Fakt ist, dass es nicht wenige eingeleitete Verfahren gegen Rocker gibt. Von diesen Verfahren wird eine nicht geringe Anzahl bereits im Vorfeld der Ermittlungen eingestellt. Und von denen, die zu Gerichtsverhandlungen führen, haben sich die Ankläger allzu oft lohnendere Ergebnisse erhofft. Es mangelte nur mindestens ebenso oft an gerichtstauglichen Beweisen, was dann zu Freisprüchen oder Abmilderungen der Anklagen und demzufolge auch zu milderen Strafen führt, falls überhaupt bestraft wird.
In unserem Fall aus Neumünster handelt es sich um einen solchen Fall. Das darüber überhaupt in der Zeitung berichtet wird, kann nicht nur am sog. Sommerloch liegen.
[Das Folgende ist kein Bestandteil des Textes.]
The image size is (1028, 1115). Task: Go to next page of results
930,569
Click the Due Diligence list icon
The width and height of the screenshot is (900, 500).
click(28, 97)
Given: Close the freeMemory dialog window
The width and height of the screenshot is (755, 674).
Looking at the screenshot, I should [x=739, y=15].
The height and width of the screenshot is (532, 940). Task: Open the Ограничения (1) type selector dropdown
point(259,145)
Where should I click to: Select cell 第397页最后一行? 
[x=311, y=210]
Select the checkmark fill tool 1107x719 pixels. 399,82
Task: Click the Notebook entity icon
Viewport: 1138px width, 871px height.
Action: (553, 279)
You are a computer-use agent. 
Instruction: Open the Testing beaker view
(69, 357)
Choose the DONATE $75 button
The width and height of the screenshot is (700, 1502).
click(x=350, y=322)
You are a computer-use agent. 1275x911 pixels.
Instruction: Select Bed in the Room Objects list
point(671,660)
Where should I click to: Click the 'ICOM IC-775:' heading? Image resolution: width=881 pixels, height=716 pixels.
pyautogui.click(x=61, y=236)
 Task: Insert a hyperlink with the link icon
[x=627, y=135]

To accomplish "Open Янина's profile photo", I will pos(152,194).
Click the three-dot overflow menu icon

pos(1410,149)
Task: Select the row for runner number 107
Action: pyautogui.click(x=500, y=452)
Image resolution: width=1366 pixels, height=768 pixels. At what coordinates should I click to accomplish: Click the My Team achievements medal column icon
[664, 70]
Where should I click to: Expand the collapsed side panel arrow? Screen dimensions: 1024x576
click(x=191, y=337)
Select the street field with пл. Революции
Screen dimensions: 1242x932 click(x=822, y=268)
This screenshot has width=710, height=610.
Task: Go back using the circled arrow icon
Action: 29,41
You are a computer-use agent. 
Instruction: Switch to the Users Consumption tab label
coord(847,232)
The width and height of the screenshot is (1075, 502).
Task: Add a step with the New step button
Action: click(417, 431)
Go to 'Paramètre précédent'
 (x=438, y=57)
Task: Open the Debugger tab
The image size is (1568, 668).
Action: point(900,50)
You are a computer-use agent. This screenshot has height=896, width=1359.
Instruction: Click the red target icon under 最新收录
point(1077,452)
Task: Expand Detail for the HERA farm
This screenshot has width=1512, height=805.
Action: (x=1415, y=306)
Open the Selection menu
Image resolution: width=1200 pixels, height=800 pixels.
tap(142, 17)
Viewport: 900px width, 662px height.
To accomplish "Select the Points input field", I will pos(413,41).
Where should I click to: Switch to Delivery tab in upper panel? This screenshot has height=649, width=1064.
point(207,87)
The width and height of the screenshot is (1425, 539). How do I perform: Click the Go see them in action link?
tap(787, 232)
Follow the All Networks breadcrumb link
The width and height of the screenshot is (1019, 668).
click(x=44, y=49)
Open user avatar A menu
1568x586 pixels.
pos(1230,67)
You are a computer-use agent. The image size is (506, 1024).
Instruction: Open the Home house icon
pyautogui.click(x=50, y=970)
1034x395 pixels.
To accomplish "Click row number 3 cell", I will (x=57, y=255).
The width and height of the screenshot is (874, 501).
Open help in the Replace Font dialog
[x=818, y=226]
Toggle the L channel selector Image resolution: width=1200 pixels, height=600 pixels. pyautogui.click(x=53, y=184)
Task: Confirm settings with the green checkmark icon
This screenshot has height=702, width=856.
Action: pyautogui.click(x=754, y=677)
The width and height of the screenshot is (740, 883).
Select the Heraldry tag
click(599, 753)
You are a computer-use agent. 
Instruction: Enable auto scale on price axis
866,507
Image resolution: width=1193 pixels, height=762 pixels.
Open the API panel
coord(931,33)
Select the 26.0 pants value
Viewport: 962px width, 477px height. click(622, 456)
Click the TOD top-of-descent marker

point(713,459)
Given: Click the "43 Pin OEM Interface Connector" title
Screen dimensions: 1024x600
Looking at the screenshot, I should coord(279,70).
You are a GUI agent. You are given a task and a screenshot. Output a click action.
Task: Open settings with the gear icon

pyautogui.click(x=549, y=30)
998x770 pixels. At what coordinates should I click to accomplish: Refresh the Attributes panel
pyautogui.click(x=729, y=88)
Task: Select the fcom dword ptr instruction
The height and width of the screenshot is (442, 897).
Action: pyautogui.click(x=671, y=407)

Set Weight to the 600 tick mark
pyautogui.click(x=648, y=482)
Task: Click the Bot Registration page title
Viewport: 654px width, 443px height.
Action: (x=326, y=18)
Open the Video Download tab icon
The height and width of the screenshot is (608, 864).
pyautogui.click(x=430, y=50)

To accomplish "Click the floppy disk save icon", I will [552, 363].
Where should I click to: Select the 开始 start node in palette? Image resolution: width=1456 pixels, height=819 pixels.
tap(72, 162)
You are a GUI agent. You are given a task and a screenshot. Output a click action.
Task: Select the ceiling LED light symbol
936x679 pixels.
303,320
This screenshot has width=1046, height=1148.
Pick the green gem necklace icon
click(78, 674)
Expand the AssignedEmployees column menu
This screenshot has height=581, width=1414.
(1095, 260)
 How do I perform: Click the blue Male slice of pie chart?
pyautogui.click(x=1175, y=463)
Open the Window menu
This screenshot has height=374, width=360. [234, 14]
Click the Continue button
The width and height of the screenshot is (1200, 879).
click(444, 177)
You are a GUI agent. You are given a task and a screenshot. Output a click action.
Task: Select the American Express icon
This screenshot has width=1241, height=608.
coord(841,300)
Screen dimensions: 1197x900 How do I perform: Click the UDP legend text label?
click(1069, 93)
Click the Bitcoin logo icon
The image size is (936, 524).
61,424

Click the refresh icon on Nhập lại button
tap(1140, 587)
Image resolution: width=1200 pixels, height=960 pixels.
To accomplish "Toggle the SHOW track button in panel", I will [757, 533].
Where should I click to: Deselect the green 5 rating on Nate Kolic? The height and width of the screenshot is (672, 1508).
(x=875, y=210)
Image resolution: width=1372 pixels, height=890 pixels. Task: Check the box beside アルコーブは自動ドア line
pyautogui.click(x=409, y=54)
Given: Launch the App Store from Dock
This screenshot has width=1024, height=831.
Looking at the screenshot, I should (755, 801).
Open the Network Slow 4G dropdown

Beim Lesen des an sich belanglosen Artikels sind mir aber zwei Dinge aufgefallen.
Zum einen hat es trotz eines vorhandenen Videobeweises und eines Tatzeugen noch nicht einmal zu einer Verurteilung wegen räuberischer Erpressung oder Raubes, sondern lediglich zu einer Verurteilung wegen Beihilfe zur Nötigung gereicht. Und davon war auch nur einer von vier mutmaßlichen Tätern betroffen.
Zum anderen entspricht das Monatseinkommen des Verurteilten, das sich nun einmal aus dem Urteil ableiten lässt, nicht den landläufigen Vorurteilen über die Höhe der Einkommen innerhalb der organisierten Kriminalität. Wobei die Betonung hier auf landläufige Vorurteile liegt.
Denn der Verurteilte verfügt über ein Nettomonatseinkommen von 900 Euro. Davon ist zumindest die Anklage und das Gericht ausgegangen. Als Armutsgrenze gilt in Deutschland jedoch ein Einkommen von 979 EUR monatlich. Von einem schwerreichen Bandido kann - höchst amtlich zumindest - keine Rede sein.